Con las televisoras y sus industrias culturales, los partidos políticos reducidos a cobradores de cuotas de poder y la diplomacia de la globalización, se construye una ideología de la exculpación, de la falsa filantropía en ayuda de las víctimas de desastres nada naturales, a cambio de eludir impuestos fiscales. Una cultura no tangible del conformismo acompañado por la denuncia de los abajofirmantes y las movilizaciones simbólicas, da por fatales la injusticia propia de tribunales, jueces y ministerios públicos sometidos a las razones de Estado. No hay manera de que la verdad histórica y social conmueva y modifique los juicios de quienes viven de espaldas al pueblo y sus comunidades sufrientes. La reducción de la nación por la clase dominante, se reproduce en esta sumisión que les resulta natural a quienes reciben cuantiosas gratificaciones no siempre legales para desentenderse de los sufrimientos de los explotados indefensos porque carecen de registros notariales, acuerdos institucionales, credencializaciones y certificaciones de Estado que sólo actúa con ellos cuando se trata de perjudicarlos.

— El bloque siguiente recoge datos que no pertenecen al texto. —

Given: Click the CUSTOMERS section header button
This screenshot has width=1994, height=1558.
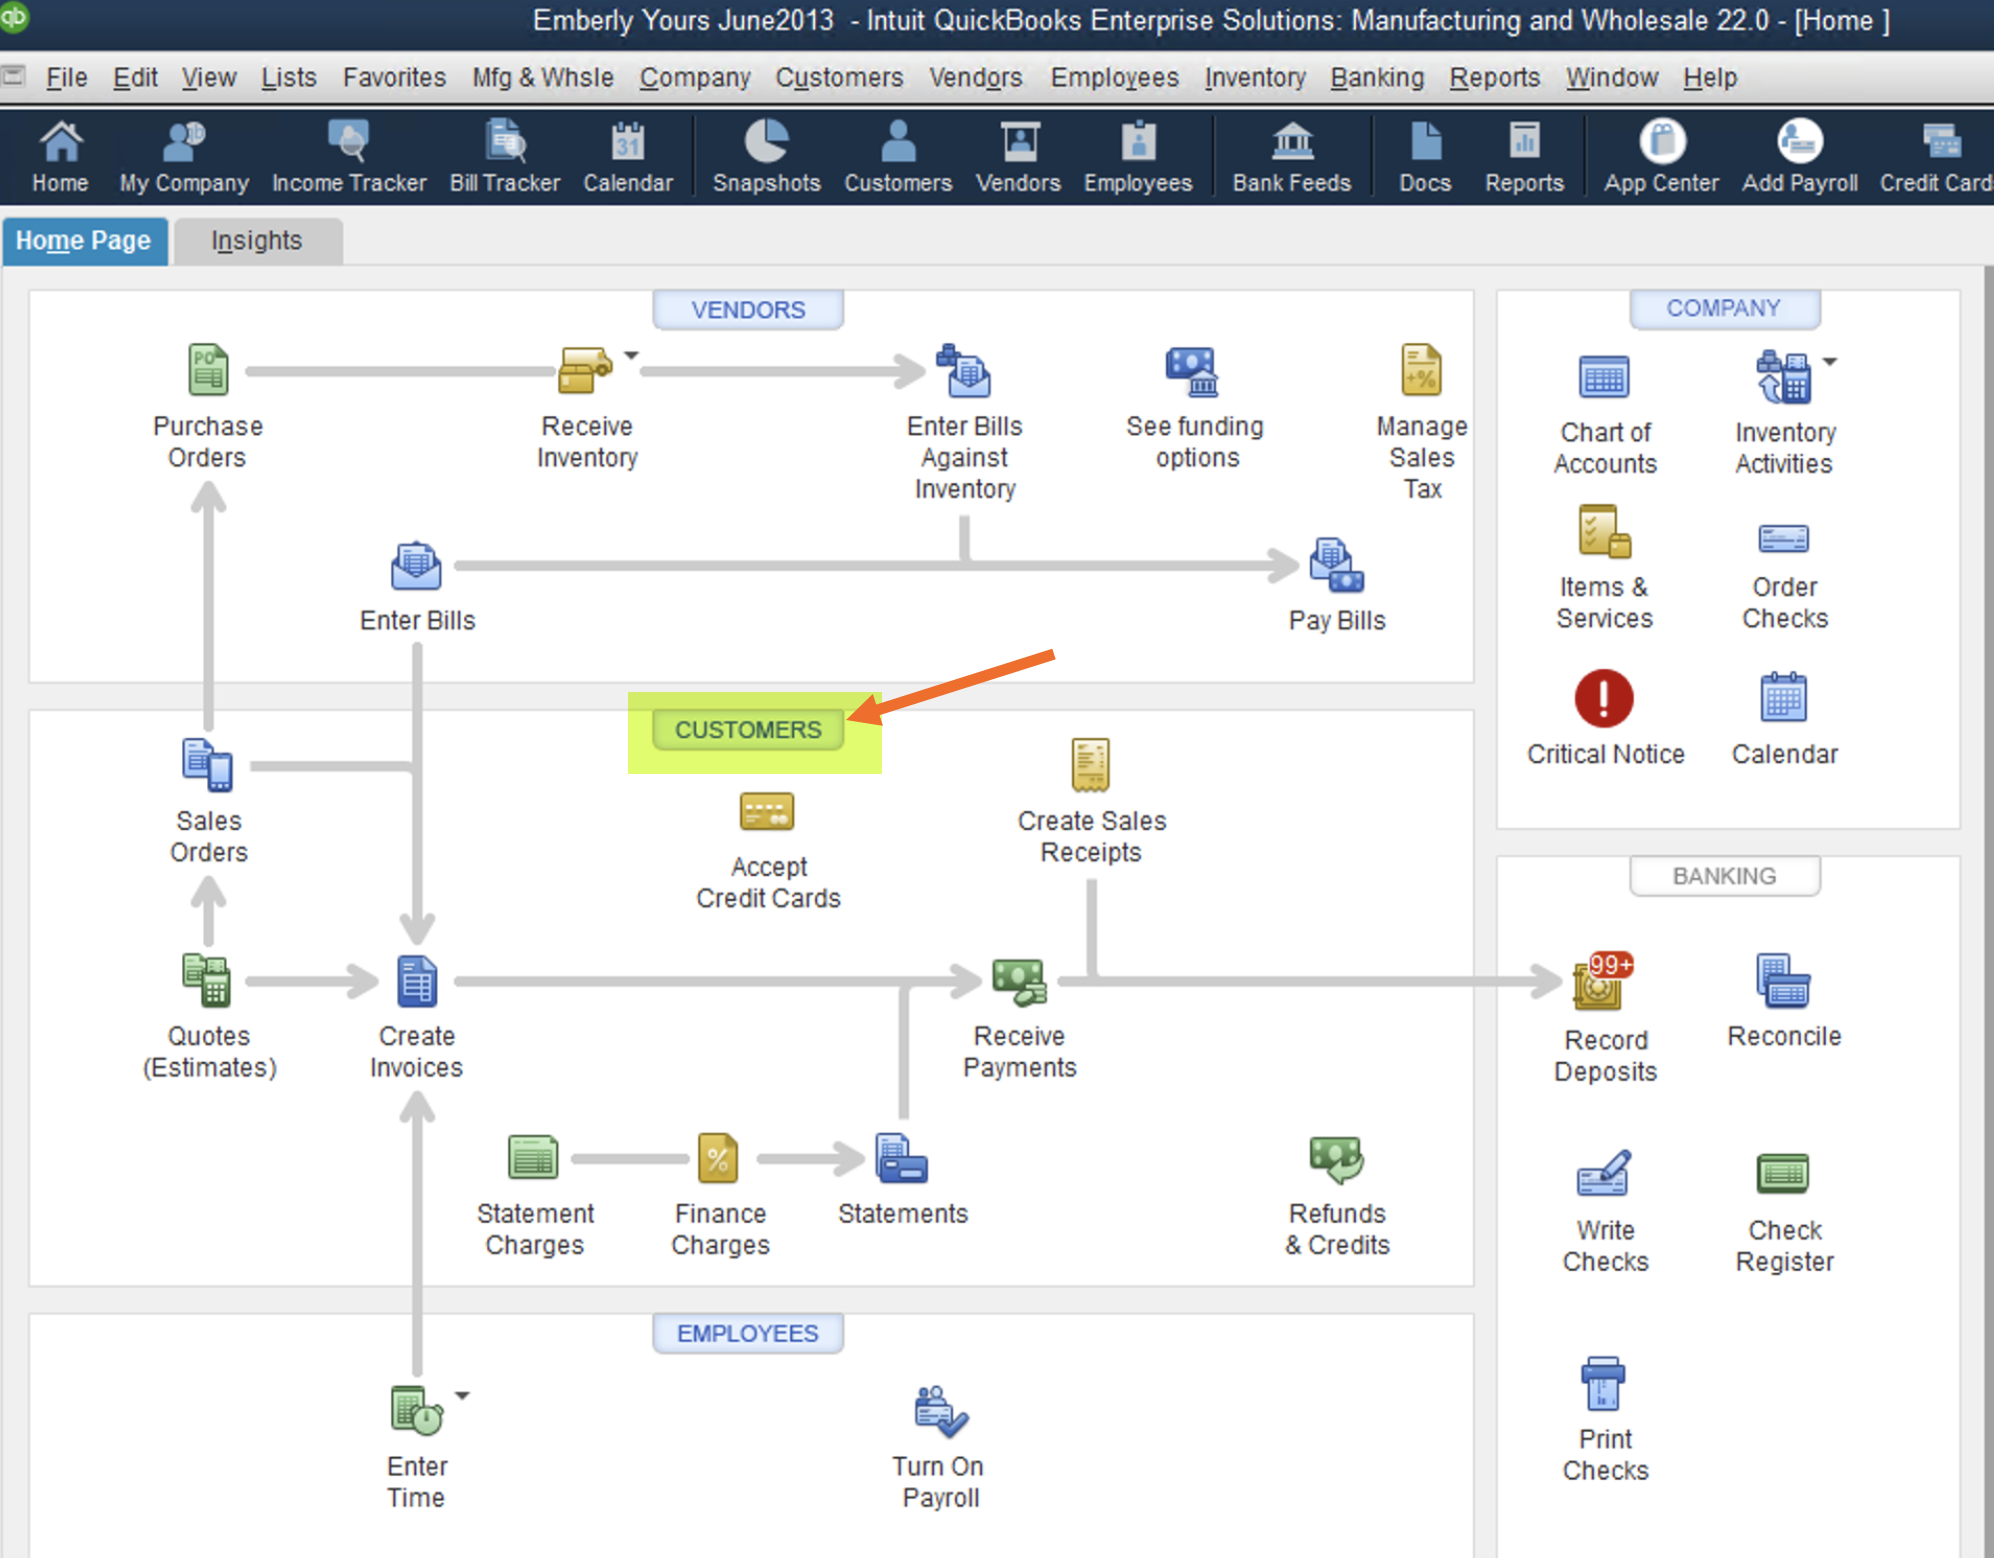Looking at the screenshot, I should [748, 730].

Antes del pesimismo y la proclama revolucionaria, queda la esperanza de la solidaridad aunque sea frenada por el desinterés internacional, aún de los gobiernos progresistas que siempre ven a México como excepción democrática intocable por su lugar estratégico frente a Estados Unidos. Ni en los más graves disensos recientes con Cuba y Venezuela, se ha insinuado la denuncia de nuestros presos, masacrados y victimados. A la tradición de comités de solidaridad mexicanos no se ha respondido jamás con los correspondientes en cualquier otro lugar del mundo, salvo las organizaciones motivadas por el EZLN. Tenemos que ejercer nuestra precaria soberanía popular pese a todo y no se ve por dónde ser efectivos mientras avanza el poder dispensador antinacional y dictatorial.